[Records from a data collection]

□ □ □ □ □ □ □

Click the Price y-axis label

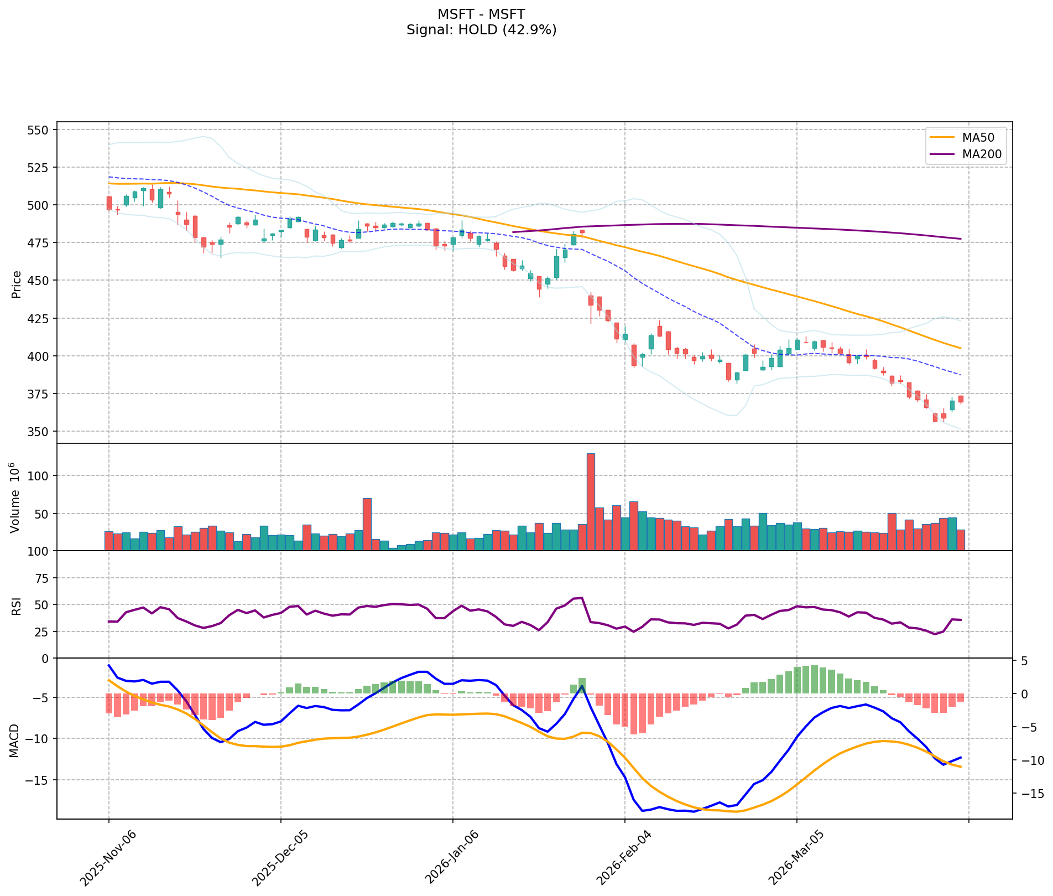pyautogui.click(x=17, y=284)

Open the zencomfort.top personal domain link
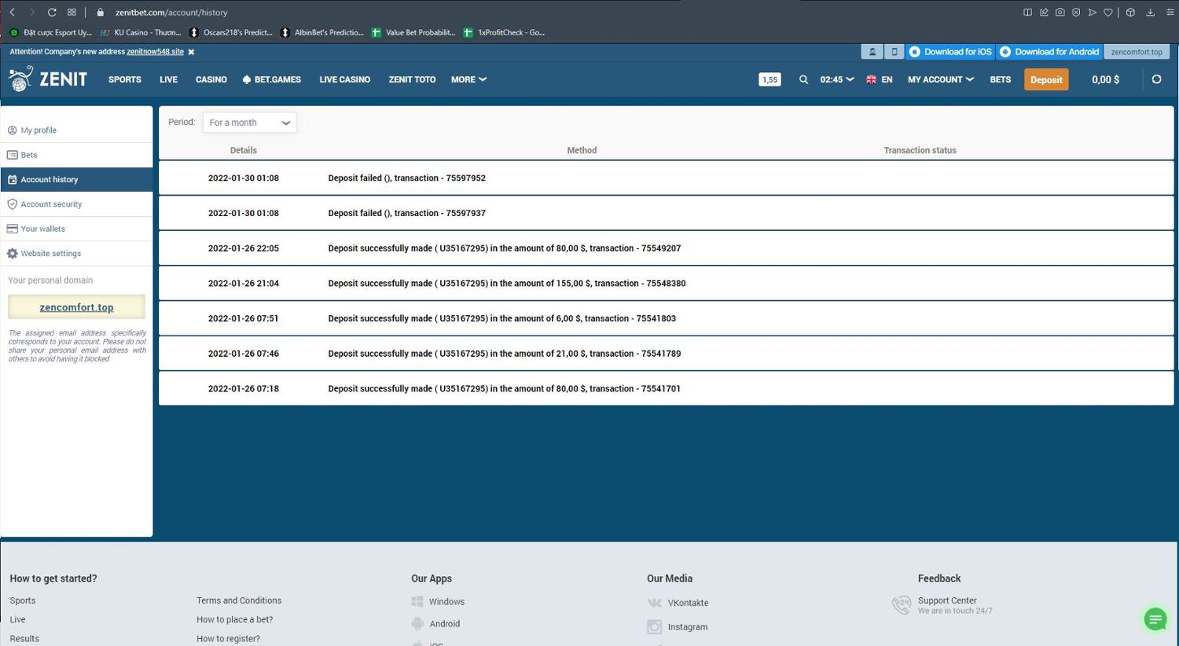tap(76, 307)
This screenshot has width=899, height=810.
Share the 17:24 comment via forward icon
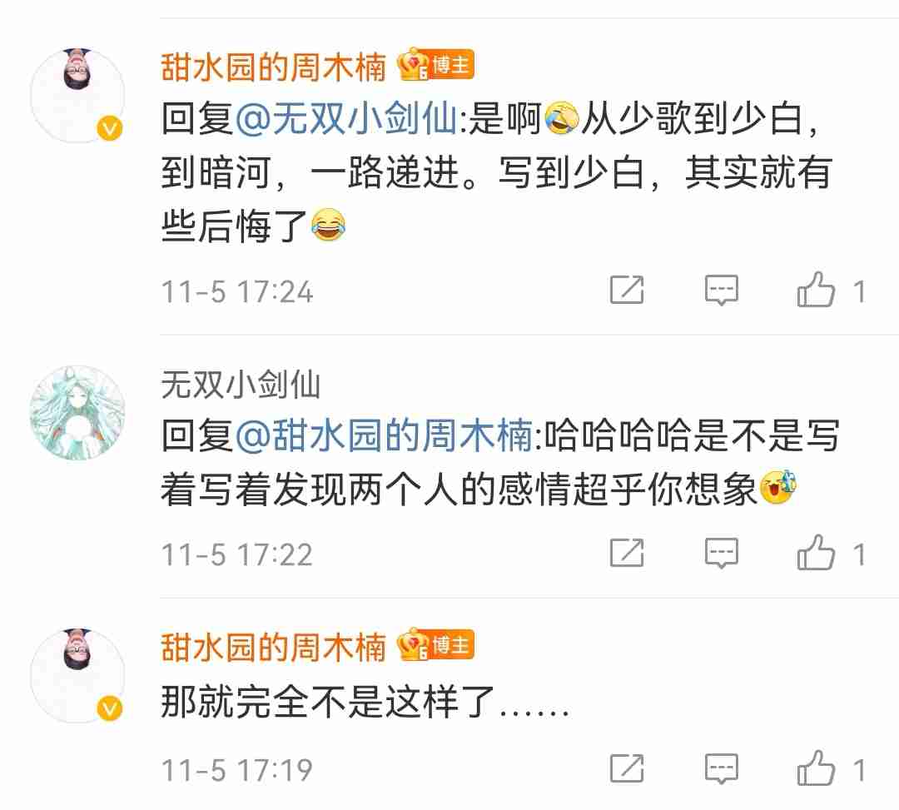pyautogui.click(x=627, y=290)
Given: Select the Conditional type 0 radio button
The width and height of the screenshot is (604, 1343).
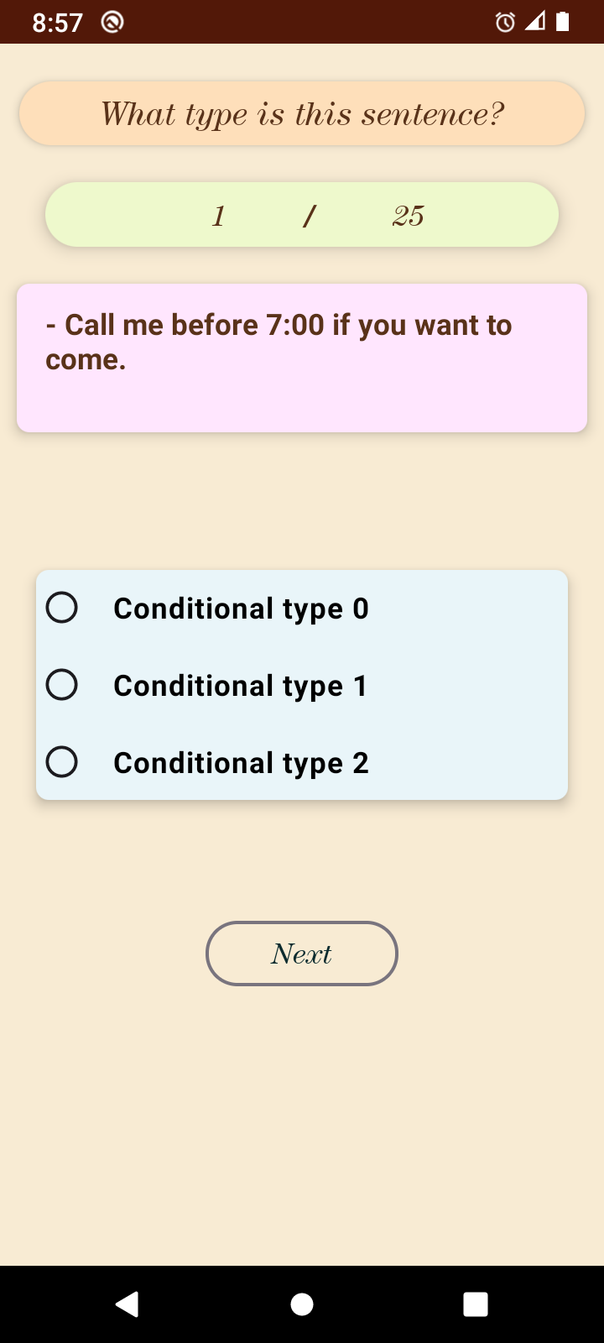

□ □ □ □ □ □ □

> TRY IT: Every entry above needs to be duplicated precisely, and none of the pictures should appear.

> ANSWER BOX:
Click the Price y-axis label

pyautogui.click(x=17, y=284)

Open the zencomfort.top personal domain link
tap(76, 307)
This screenshot has width=899, height=810.
Share the 17:24 comment via forward icon
pyautogui.click(x=627, y=290)
Given: Select the Conditional type 0 radio button
The width and height of the screenshot is (604, 1343).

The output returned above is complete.